» ASSIGNMENT:
Reproduce all of the entries below exactly, without images.

Collection entries
━━━━━━━━━━━━━━━━

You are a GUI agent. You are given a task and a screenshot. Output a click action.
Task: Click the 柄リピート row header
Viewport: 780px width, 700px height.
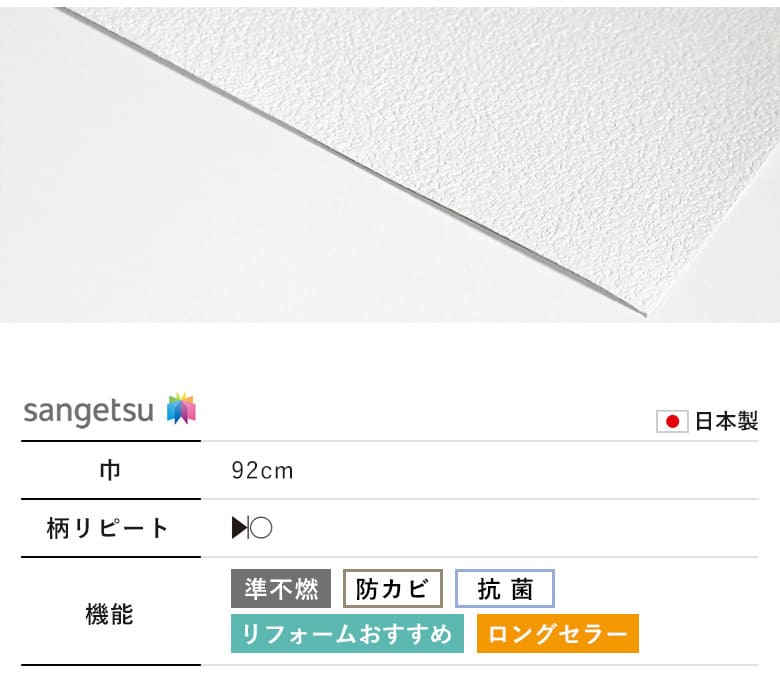[x=107, y=528]
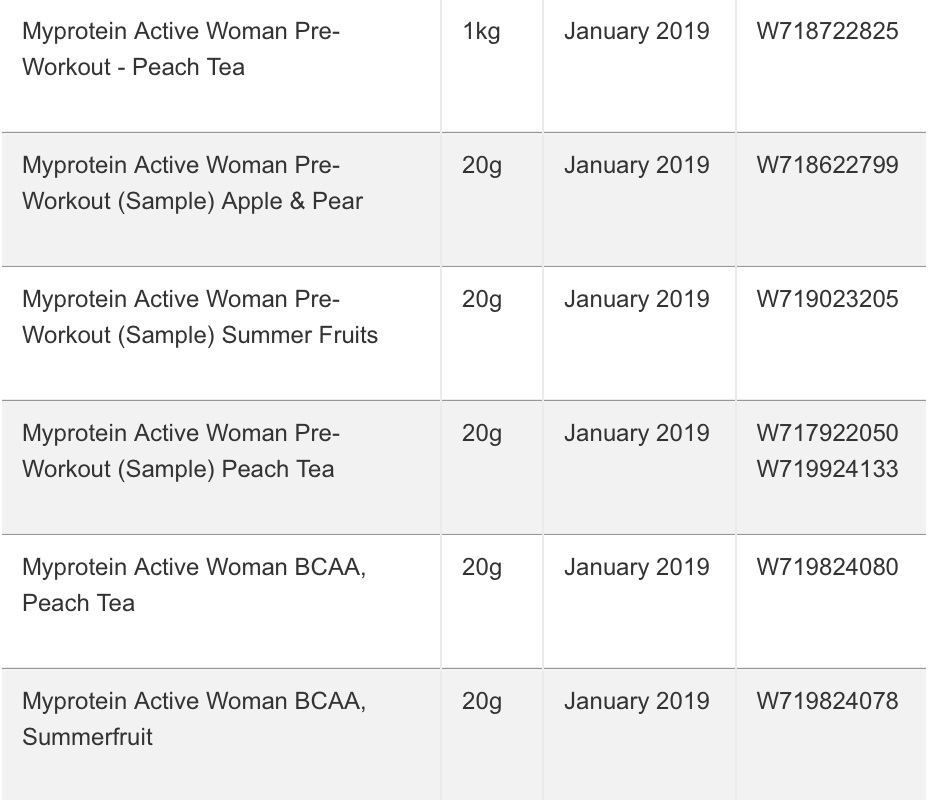Select the Pre-Workout (Sample) Apple & Pear name
Screen dimensions: 928x800
click(192, 183)
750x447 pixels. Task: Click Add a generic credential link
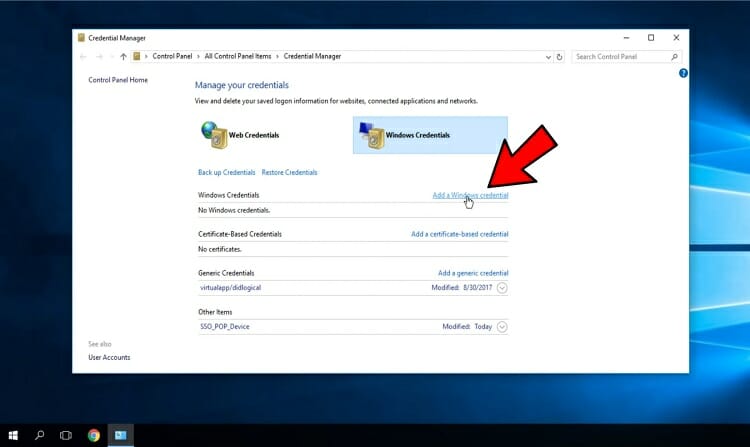(473, 273)
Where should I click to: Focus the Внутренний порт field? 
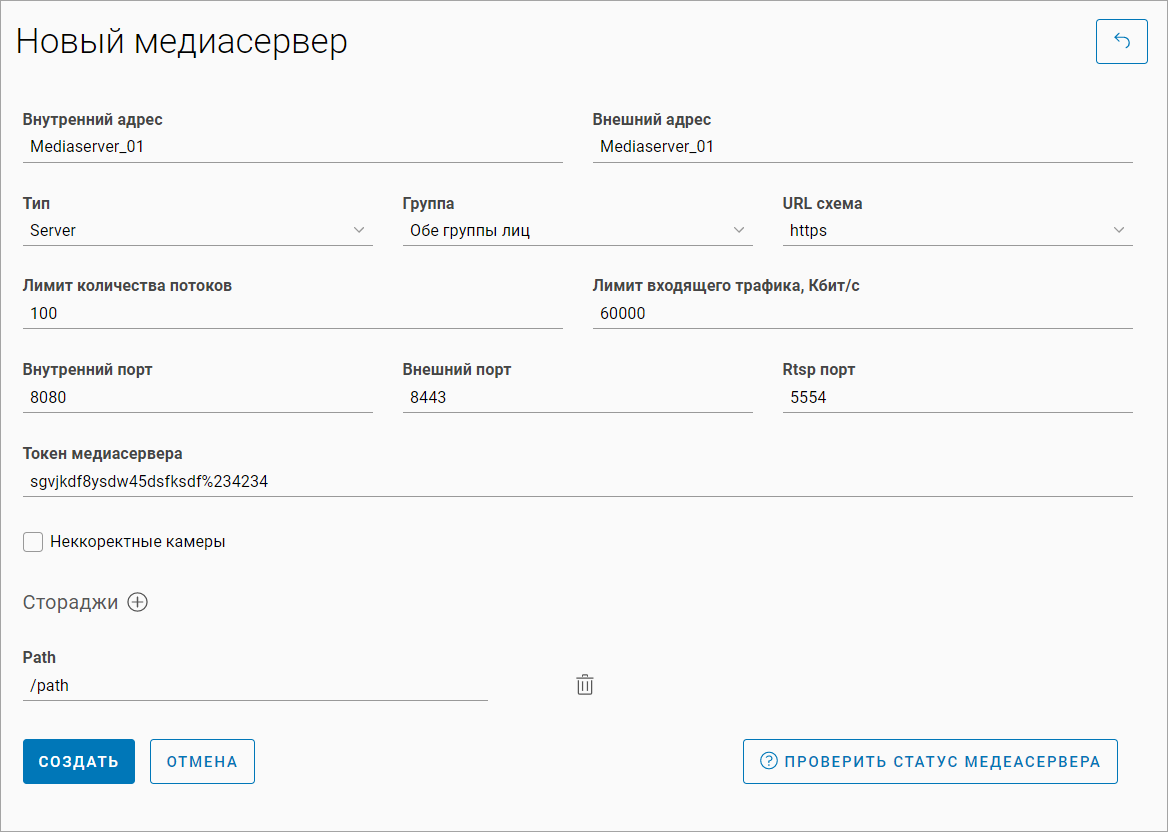tap(197, 397)
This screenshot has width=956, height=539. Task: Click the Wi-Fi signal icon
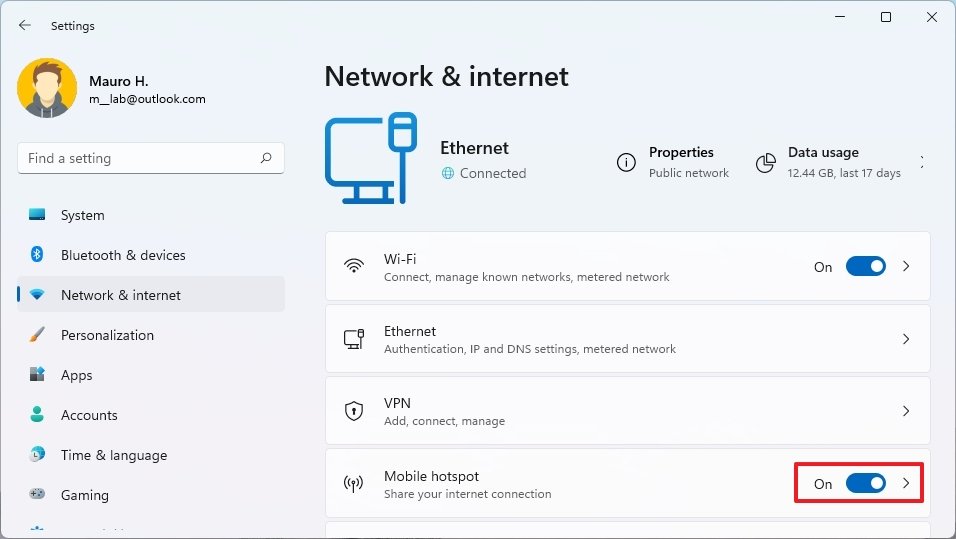click(x=353, y=267)
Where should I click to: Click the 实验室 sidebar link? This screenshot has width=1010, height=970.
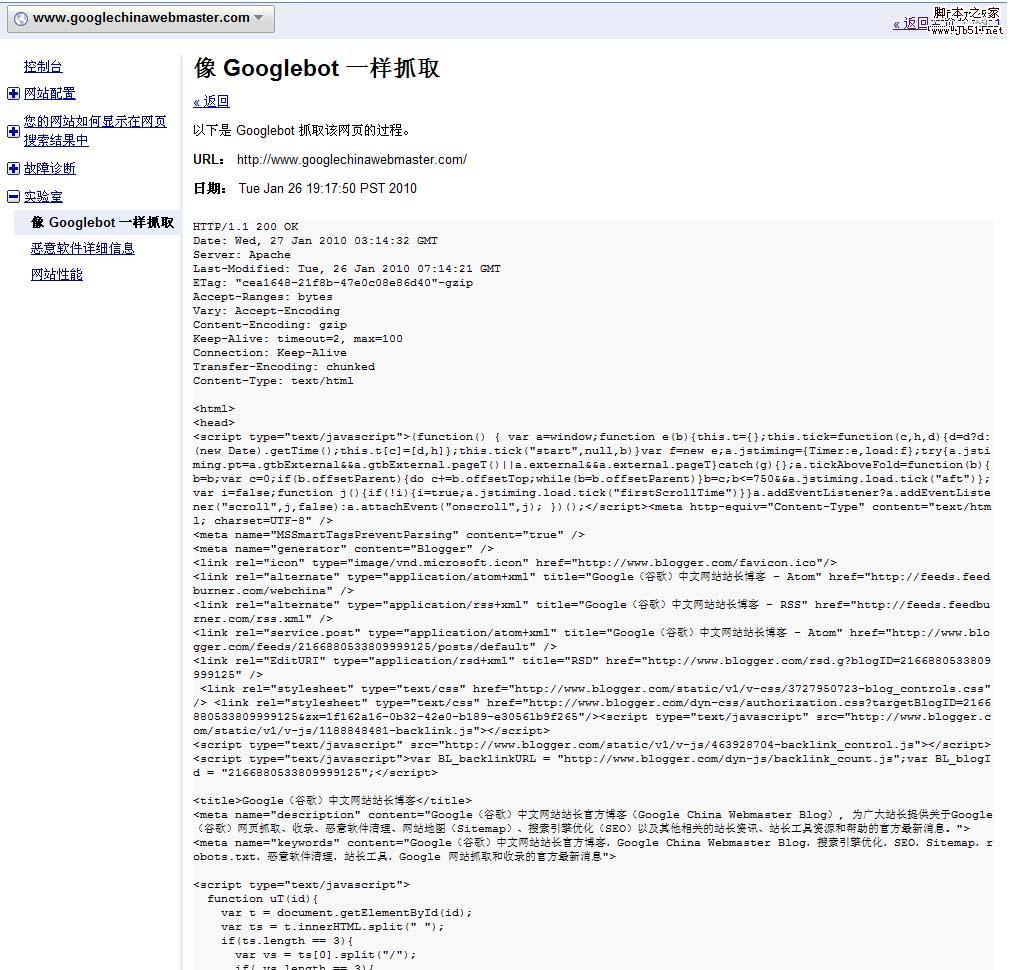point(43,197)
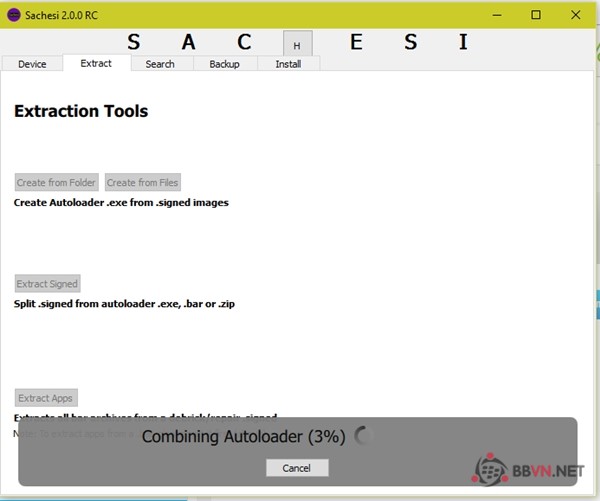The width and height of the screenshot is (600, 501).
Task: Select the Extract tab
Action: (96, 64)
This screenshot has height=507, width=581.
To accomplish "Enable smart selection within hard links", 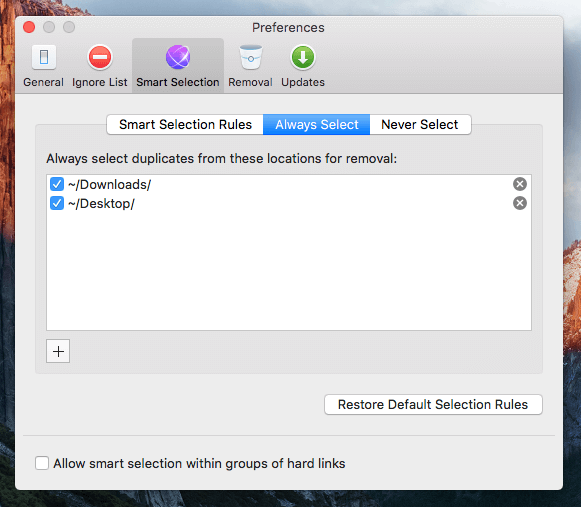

━━━━━━━━━━━━━━━━

» SOLUTION FOR THIS EXERCISE:
You are a GUI agent. You are given a task and a screenshot. Output a click action.
Task: Click the 柄リピート row header
Viewport: 780px width, 700px height.
[x=107, y=528]
Select the Pre-Workout (Sample) Apple & Pear name
Screen dimensions: 928x800
click(192, 183)
750x447 pixels. Task: Click Add a generic credential link
(473, 273)
Where should I click to: Focus the Внутренний порт field? 
tap(197, 397)
This screenshot has width=956, height=539. Task: Click the Wi-Fi signal icon
click(x=353, y=267)
Where should I click to: Click the 实验室 sidebar link? This screenshot has width=1010, height=970.
point(43,197)
The width and height of the screenshot is (600, 501).
Task: Select the Extract tab
Action: (96, 64)
This screenshot has height=507, width=581.
To accomplish "Enable smart selection within hard links", 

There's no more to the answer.